While reading through the material below, copy each line that holds the word "will".
(Beginning of LISTED ENTRIES)
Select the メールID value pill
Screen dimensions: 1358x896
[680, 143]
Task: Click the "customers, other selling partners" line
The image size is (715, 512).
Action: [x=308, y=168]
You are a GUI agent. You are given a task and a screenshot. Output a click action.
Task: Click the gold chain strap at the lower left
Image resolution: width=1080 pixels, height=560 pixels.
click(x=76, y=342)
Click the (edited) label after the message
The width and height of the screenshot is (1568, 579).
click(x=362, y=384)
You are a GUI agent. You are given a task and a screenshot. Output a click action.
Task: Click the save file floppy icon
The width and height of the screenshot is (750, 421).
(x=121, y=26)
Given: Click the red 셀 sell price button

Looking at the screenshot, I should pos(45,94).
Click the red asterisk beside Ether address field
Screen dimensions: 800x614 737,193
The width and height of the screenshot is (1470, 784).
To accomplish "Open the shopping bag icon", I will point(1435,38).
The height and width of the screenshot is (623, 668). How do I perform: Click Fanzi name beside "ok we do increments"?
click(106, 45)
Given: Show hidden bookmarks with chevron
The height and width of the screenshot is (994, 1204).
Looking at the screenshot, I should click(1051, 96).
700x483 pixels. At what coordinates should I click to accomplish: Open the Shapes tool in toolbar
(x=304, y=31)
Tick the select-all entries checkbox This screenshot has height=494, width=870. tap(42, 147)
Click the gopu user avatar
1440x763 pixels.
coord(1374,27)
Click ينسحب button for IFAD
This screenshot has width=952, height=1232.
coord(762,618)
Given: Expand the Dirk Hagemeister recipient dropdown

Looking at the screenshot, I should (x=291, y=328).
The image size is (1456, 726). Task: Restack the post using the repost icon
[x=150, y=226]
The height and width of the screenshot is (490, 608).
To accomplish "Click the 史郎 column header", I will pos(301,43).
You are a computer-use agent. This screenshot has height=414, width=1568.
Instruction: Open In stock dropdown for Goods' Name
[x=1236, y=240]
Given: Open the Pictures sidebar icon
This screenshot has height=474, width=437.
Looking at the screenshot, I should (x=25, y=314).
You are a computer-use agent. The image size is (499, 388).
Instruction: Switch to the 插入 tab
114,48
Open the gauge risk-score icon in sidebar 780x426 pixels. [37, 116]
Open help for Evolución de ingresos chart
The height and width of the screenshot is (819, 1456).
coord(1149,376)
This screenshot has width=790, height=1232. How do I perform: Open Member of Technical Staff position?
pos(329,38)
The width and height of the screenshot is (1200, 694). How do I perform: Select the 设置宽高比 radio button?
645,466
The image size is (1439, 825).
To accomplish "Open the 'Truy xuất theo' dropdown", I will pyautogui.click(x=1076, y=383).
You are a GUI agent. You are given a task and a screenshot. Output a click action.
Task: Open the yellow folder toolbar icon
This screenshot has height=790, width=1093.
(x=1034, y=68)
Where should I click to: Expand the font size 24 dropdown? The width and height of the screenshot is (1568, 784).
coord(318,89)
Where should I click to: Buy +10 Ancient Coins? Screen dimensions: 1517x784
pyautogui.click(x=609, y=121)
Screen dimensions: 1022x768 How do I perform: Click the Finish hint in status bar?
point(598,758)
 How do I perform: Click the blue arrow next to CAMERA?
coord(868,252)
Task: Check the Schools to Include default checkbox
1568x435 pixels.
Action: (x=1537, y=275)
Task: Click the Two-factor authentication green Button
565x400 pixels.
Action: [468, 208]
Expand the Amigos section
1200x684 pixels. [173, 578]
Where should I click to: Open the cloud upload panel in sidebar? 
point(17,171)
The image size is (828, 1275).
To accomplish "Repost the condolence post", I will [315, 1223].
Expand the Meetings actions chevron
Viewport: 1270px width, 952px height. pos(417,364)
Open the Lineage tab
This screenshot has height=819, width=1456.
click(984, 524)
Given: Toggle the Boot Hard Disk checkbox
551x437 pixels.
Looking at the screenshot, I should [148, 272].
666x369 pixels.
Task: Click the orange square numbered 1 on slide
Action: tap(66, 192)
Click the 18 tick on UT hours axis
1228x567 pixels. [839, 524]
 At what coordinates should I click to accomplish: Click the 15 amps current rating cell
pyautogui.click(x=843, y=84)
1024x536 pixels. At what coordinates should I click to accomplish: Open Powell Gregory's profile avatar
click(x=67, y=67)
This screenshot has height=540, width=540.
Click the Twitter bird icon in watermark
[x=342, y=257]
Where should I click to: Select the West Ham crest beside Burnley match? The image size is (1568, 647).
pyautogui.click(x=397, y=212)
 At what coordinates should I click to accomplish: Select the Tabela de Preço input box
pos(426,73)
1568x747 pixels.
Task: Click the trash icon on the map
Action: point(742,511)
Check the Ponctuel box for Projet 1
(End of LISTED ENTRIES)
**ANSWER TO THE PROBLEM:**
To accomplish "Open the shopping bag icon", I will point(1435,38).
To accomplish "Click the 史郎 column header", I will pos(301,43).
To accomplish "Open the 'Truy xuất theo' dropdown", I will pyautogui.click(x=1076, y=383).
To accomplish "Repost the condolence post", I will [315, 1223].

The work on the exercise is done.